Aufgabenstellung 1 » Geben Sie den Abschnitt des Artikels über das Verfahren gegen Matthias Kühn wortgetreu wieder, beginnend bei "Genugtuung der Umweltschützer" und endend bei "Grund zur Genugtuung.".
Aufgabenstellung 2 » In welchem Jahr zeigten Landschaftsschützer laut dem Artikel über Matthias Kühn die vermeintlichen Umweltdelikte beim balearischen Umweltministerium an?

Seitentext »
-- -- --

Der Staranwalt widersetzt sich auch einem weiteren Anklagepunkt der Staatsanwaltschaft: den von Kühn und G.H. vermeintlich begangenen Umweltdelikte. Landschaftsschützer hatten diese 2008 beim balearischen Umweltministerium angezeigt. Dessen Experten allerdings hätten, so der Anwalt, keine Anhaltspunkte für ein Vergehen gefunden und das Verfahren deswegen wieder eingestellt.

Dasselbe müsse nun auch mit dem anstehenden Gerichtsverfahren geschehen, sagt Horrach, der seine grundsätzlichen Einwände gleich zu Beginn einbringen will. Wenn alles so läuft, wie es sich Matthias Kühn und sein Anwalt vorstellen, könnte der Prozess schon wieder vorbei sein, bevor er überhaupt richtig begonnen hat: "Wir werden gleich zu Beginn die Aussetzung und/oder Einstellung des Verfahrens beantragen", so Pedro Horrach.

Genugtuung der Umweltschützer

Gelingt das nicht, könnte es ungemütlich werden für Matthias Kühn, der auch wegen seiner Beziehung zu der Schauspielerin und Sängerin Norma Duval spanienweit bekannt ist. Schon vor Matthias Kühns Landung auf dem 600-Hektar-Eiland war der Schutz von Tagomago eines der zentralen Anliegen ibizenkischer Bürgerinitiativen, die seit Jahrzehnten gegen Bebauung und Privatisierung der Inselküste kämpfen.

Seit der Hamburger Unternehmer hier die Superreichen der Welt bewirtet, hat sich der Streit noch einmal verschärft. Auch gegen eine Strandbar an der Anlegestelle von Tagomago sind die Umweltschützer schon angerannt - allerdings erfolglos. Matthias Kühn nun vor Gericht erscheinen zu sehen, ist für viele von ihnen Grund zur Genugtuung.

-- -- --

Ausgangsdaten »
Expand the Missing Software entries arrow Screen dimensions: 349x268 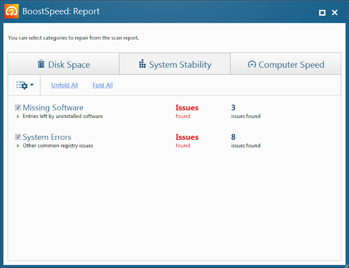18,116
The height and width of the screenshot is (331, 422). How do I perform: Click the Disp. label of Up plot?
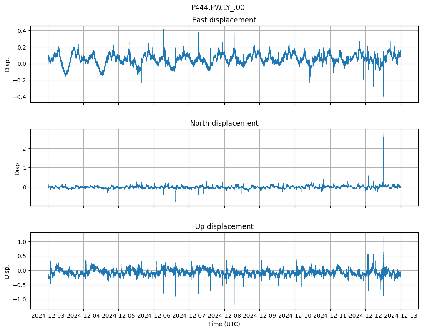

-- -- --

Vollständige Antwort 1 »
Genugtuung der Umweltschützer

Gelingt das nicht, könnte es ungemütlich werden für Matthias Kühn, der auch wegen seiner Beziehung zu der Schauspielerin und Sängerin Norma Duval spanienweit bekannt ist. Schon vor Matthias Kühns Landung auf dem 600-Hektar-Eiland war der Schutz von Tagomago eines der zentralen Anliegen ibizenkischer Bürgerinitiativen, die seit Jahrzehnten gegen Bebauung und Privatisierung der Inselküste kämpfen.

Seit der Hamburger Unternehmer hier die Superreichen der Welt bewirtet, hat sich der Streit noch einmal verschärft. Auch gegen eine Strandbar an der Anlegestelle von Tagomago sind die Umweltschützer schon angerannt - allerdings erfolglos. Matthias Kühn nun vor Gericht erscheinen zu sehen, ist für viele von ihnen Grund zur Genugtuung.

Vollständige Antwort 2 » Im Jahr 2008.